Pacific Northwest growers are vigilant following reports of spotted wing drosophila among Concord grapes in eastern Washington and the early appearance of the flies in traps in British Columbia’s Okanagan Valley in Canada.
While the susceptibility of wine grapes is not known, table grape and stone fruit growers fear the tiny fly could be a devastating new pest for the region.
The fly, native to Asia, was originally identified in strawberry fields around Watsonville, California, in August 2008. It was discovered in Pinot Noir grapes in the upper Willamette Valley of Oregon last year as well as in a noncommercial wine grape vineyard south of Abbotsford in British Columbia’s Fraser Valley. It has since been identified in the Okanagan Valley, where trapping suggests some flies may have successfully overwintered.
Drosophila suzukii, as the pest is known scientifically, is distinct from D. melanogaster on account of its predilection for healthy, mature fruit rather than damaged or rotting fruit. Thin-skinned fruits such as berries (including wild blackberries), cherries, and grapes are particularly vulnerable. Some peach growers in the Willamette Valley reported losses of up to 80 percent last year.
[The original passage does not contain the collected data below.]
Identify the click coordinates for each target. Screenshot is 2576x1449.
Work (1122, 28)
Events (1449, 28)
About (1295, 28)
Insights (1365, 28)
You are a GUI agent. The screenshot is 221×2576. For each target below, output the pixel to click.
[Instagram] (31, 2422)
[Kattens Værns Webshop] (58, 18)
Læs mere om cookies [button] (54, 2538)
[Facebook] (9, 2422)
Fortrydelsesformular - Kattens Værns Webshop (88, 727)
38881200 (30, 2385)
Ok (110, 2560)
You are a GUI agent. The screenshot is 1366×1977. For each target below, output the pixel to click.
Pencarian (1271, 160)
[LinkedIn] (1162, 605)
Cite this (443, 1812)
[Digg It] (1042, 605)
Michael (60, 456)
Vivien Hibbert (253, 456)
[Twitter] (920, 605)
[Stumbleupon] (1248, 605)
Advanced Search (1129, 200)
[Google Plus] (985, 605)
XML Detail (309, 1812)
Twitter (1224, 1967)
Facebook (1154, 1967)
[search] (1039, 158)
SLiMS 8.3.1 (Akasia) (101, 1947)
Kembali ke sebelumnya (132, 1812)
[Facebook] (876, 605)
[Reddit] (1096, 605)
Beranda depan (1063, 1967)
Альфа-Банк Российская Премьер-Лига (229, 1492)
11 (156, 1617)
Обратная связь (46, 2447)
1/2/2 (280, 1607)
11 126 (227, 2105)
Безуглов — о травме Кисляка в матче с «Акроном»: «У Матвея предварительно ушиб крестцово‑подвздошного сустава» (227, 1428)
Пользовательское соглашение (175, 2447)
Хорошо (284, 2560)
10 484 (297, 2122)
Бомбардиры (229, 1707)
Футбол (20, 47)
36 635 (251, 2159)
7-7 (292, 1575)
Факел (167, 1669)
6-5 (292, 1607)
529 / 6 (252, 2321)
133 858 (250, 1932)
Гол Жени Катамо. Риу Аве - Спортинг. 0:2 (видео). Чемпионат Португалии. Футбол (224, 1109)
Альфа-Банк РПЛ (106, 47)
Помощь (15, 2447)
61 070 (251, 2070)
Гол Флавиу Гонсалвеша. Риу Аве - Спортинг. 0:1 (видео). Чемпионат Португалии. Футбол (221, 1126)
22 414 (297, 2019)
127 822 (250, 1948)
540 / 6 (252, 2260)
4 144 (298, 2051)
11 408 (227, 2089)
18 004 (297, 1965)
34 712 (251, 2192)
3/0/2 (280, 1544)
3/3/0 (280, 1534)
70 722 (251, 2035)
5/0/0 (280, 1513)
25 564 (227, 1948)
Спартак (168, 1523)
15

Both tree fruit growers and grape growers are concerned because a fruit fly infestation makes fruit unsightly to fresh-market consumers and raises the risk of spoilage. While the fly isn’t a threat to human health, no one wants damaged fruit.
“This is unacceptable,” Mark Bolda, a farm advisor specializing in strawberries and caneberries at the University of California, told growers attending the Pacific Agriculture Show in Abbotsford earlier this year.
Unfortunately, he said, there are no simple solutions for controlling the pest.GF-120 NF Naturalyte fruit fly bait provides effective short-term control, while long-term results can be had with stronger substances such as malathion and Delegate (spinetoram). But if the fruit is ready to pick, chemical controls may not be possible.
Organic management is equally difficult.
Bolda recommends bagging and removing cull fruit, though he knows it’s labor intensive.